Kerem abisi ile yaptığı görüşmeyi hatırlayarak kasaba yolundan çıktığı gibi şehre inmeden başka bir orman yoluna saptı. Böylece olası bir şikayette araba kameralara yakalanmamış olur demişti. Kenardan yükselen ağaçların arasından uzanan uzun ince yol Kerem'e oldukça kartpostal havası yaşatmıştı. Yolun güzelliği keyif verince elini radyoya uzattı açmadan önce seslendi
"Müzik açmamda bir sakınca var mı?"
Ayşe evden uzaklaştıkça düğümlenen boğazıyla konuşamayacak gibiydi. Ve sadece
"Iı ıhh" şeklinde çıkardığı sesle müziğe onay verdi.Kerem radyoyu açtı ancak bulundukları yerde hiçbir frekans çekmediği için istediği havayı yakalayamayıp, kapattı. Bu kez kendisi bir şeyler mırıldanmaya çalıştı. Arada yandaki camdan elini uzanıp temiz havanın arabaya girmesi için yol oluşturdu. Arabanın arkasında gelinliğiyle oturmuş bir kız yokmuş da tek başına tatile çıkmış gibi bir keyif vardı. Düz yolda öylece giderken biranda önüne yol ayrımı çıktı. Durup bir tabela bakındı ancak göremedi.

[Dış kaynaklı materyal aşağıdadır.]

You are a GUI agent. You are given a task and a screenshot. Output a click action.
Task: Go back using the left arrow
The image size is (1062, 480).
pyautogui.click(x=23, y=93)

"Pekala, sen yolu biliyorsundur değil mi?
Bocalayan Ayşe
"Be be ben bilmiyorum.""Güzel çünkü ben de bilmiyorum. Şu durumda deneme yanılma yapacağız. Söyle bakalım sağ mı sol mu?"
"Benim hislerim yanıltır genelde."
"Biz de tersini seçeriz.""Sağ."
"Tamam sola gidiyorum."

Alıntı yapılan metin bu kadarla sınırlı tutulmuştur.